At all times during the study a member of staff from the institution will be present or in earshot.

Stage 2: Collaborative Writing Project

It is possible the participants may abuse the anonymous collaborative writing space with harmful behaviour such as bullying, flaming and trolling. I will closely monitor the wiki for such behaviour. As the wiki’s administrator I will have access to participant’s real identities. If any participant is behaving inappropriately I will use this access to inform the participating institution’s member of staff of the participant’s identity and negotiate appropriate action (for example issue a warning and if necessary remove any offenders from the study).

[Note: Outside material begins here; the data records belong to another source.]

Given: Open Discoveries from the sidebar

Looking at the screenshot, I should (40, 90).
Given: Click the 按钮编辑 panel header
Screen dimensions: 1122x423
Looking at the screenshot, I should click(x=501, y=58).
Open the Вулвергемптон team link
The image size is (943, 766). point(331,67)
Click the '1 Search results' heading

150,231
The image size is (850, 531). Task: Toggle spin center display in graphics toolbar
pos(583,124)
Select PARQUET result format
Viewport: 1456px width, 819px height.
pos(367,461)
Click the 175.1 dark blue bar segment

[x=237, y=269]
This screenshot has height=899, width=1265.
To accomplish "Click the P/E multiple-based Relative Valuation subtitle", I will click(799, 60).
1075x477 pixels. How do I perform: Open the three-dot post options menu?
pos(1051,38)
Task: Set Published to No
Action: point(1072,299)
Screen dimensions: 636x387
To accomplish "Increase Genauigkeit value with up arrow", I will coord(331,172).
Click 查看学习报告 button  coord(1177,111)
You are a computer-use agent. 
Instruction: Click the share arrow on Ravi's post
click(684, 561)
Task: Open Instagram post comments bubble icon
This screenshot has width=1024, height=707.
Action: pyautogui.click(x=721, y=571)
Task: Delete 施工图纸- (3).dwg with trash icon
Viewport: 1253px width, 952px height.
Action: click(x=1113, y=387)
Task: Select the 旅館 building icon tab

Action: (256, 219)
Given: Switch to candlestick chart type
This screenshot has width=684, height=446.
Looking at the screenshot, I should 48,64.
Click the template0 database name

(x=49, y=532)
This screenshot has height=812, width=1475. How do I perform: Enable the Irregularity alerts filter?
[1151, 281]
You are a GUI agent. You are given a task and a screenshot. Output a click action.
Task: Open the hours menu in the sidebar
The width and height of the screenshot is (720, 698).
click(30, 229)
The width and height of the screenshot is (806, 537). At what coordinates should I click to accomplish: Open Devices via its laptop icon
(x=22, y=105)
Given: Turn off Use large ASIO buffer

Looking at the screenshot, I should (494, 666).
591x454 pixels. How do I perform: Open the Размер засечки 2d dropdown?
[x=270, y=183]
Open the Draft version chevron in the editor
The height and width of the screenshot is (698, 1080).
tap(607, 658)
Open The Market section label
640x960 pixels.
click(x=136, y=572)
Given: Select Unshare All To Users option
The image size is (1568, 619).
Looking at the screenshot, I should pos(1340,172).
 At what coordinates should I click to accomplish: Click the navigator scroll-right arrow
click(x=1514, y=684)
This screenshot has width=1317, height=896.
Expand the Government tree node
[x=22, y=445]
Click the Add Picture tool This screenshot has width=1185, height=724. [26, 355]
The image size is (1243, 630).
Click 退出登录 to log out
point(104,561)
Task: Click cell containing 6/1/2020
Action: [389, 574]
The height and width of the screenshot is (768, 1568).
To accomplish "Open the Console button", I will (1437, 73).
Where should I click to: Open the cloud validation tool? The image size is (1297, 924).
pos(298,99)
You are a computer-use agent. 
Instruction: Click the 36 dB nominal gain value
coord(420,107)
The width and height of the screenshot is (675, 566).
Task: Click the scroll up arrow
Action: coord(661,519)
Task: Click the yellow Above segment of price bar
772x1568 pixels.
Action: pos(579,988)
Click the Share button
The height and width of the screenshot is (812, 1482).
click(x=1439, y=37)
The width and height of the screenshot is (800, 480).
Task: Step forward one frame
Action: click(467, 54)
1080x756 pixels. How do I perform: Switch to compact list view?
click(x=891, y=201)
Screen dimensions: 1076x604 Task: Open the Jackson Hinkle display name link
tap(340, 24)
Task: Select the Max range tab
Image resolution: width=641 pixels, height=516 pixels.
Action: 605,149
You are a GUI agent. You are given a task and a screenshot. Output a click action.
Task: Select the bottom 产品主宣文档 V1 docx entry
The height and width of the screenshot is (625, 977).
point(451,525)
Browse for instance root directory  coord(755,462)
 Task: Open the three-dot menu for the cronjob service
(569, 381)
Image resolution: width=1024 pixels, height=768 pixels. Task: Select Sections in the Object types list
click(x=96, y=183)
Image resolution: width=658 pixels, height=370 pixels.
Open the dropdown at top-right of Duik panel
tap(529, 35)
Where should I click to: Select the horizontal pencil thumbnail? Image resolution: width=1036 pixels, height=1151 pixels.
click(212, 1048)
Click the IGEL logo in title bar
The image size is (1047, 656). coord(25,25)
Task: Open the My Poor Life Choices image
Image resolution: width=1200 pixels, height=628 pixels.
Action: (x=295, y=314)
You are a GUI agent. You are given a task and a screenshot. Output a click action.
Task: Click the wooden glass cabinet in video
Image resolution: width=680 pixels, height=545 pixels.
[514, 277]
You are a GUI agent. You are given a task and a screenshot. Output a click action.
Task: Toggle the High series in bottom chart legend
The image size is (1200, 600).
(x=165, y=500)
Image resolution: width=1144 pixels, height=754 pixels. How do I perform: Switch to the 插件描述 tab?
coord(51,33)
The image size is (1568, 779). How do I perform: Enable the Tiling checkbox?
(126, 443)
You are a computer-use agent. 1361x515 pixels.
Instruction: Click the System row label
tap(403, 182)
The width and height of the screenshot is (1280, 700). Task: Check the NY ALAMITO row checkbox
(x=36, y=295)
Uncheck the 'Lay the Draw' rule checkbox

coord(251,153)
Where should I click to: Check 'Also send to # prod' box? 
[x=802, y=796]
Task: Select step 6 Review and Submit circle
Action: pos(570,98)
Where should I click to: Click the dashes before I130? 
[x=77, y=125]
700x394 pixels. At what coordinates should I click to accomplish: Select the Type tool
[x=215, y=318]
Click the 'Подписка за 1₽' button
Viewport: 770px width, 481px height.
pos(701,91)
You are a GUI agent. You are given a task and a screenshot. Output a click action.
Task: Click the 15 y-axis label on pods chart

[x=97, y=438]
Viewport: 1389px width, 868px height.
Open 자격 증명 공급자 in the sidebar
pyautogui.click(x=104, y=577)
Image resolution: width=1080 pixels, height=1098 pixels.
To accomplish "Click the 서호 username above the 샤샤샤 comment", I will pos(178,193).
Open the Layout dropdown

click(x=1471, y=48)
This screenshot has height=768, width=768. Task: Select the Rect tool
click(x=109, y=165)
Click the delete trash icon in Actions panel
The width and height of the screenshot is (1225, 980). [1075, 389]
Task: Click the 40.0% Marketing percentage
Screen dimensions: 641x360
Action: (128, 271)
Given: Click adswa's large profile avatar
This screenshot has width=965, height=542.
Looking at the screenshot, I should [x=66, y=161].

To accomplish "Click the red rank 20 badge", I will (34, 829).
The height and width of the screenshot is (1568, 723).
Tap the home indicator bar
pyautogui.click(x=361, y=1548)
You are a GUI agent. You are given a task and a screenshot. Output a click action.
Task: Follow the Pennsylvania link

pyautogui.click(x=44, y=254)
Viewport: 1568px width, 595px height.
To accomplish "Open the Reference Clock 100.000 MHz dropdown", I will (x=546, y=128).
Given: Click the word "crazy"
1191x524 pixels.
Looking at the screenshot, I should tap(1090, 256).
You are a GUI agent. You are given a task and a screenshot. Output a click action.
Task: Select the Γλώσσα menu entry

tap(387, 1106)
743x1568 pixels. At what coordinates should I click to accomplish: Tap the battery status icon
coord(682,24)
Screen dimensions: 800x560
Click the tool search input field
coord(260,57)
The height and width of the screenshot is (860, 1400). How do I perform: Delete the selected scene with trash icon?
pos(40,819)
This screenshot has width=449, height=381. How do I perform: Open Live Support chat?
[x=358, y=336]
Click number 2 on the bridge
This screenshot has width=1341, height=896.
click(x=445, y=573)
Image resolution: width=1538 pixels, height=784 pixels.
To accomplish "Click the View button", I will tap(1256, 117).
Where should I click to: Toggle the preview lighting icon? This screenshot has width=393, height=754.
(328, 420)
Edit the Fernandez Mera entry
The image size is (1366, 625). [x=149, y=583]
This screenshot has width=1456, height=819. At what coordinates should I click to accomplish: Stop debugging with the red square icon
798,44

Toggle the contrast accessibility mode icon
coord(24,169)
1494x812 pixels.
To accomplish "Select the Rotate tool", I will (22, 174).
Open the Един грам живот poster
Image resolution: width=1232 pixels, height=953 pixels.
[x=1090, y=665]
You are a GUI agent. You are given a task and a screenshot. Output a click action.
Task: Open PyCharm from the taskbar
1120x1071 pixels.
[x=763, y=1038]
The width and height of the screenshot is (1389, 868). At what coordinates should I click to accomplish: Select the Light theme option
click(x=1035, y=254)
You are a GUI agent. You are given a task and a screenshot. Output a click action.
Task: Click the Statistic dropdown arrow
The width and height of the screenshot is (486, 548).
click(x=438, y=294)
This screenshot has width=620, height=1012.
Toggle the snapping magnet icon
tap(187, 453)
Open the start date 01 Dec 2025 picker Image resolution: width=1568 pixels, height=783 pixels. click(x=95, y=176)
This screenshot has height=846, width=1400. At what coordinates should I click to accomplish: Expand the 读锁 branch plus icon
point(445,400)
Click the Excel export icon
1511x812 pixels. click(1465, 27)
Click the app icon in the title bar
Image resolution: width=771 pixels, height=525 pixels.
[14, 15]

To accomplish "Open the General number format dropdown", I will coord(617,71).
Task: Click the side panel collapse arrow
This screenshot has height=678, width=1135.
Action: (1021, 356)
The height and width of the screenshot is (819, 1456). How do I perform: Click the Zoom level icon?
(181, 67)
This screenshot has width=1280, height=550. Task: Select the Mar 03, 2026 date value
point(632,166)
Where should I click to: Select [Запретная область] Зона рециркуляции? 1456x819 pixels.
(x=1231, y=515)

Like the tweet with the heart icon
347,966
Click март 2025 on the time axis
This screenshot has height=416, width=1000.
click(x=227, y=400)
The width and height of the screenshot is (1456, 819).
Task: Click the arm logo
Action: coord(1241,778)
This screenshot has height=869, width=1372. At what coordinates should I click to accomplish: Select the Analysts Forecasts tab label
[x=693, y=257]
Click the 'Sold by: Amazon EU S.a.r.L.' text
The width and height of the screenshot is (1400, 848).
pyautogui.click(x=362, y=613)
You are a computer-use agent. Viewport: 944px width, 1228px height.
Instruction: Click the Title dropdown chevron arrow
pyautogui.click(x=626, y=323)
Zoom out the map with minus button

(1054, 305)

A member of staff from the institution will be present or in audible range.

The writing of the wiki will be video recorded. It is possible individual or all the students will be become uncomfortable with this at which point I will cease recording.

Stage 3: Individual Interviews

These will be individual interviews it is therefore possible participants will be uncomfortable in a one-to- one with a relative stranger.

I am an experienced teacher. I will use any opportunity to reassure the students and develop a working relationship prior to the individual interviews.

The interviews will be held in an open space or a room with an open door. A member of staff will be present or in earshot.

  1. How will you maintain participant anonymity and confidentiality in collecting, analysing and writing up your data?

The institutions will be given pseudonyms. The participants will be asked to create their own usernames. These usernames will be sanctioned by the member of staff representing the institution for appropriateness.

The participants will be referred to throughout by their usernames. If a username can be interpreted in such a way that can lead to a user’s real identity I will provide an alternative.

The search logs on the proxy server will only record searches performed by the machines and not the user. I will only be able to identify who searched what when by referring to the video.

  1. How will you store your data securely during and after the study?

The digital recordings of the group interviews, the offline discussions during observations and the debrief interviews will be removed from the recording device and uploaded to a password protected secure server hosted by the University.

The proxy server will be my laptop. Immediately after each session, the data files will be transferred to password protected secure server hosted by the University then removed from my laptop.

The videos will be recorded on a tape. Immediately after the recordings, the tape’s content will be uploaded to a password protected secure server hosted by the University of Southampton then deleted.

The wiki and all its data will be password protected. Only registered users will be able to view or edit its content. The wiki and its data cache will be encrypted and stored securely on a University server.

  1. Describe any plans you have for feeding back the findings of the study to participants.

I will publish the study’s findings on ePrints and distribute the url to all participants by letter addressed to their institution.

  1. What are the main ethical issues raised by your research and how do you intend to manage these?

The main ethical issues are:

  • I will be working with under-18s.
  • I may discuss of potentially ethically sensitive topics
  • I will be using primary data i.e. search logs, audio and video recordings.
  • The abuse of the wiki and its discussion pages.

Strategies to manage these risks are described above.

  1. Please outline any other information you feel may be relevant to this submission.

I am a former secondary school teacher. I am CRB checked. My training and experience will help identify and manage many of the risks identified above.

The use of search logs and video is unprecedented in this field of research and is therefore important to the overall thesis. For the searches I need a record of what the students searched and when; one I can use to discuss their choices during the interviews. During deliberations that influence the wiki’s content, I need to see who talked to whom and when. The video will be an objective record of how knowledge is socially constructed which I can refer to when interviewing the students.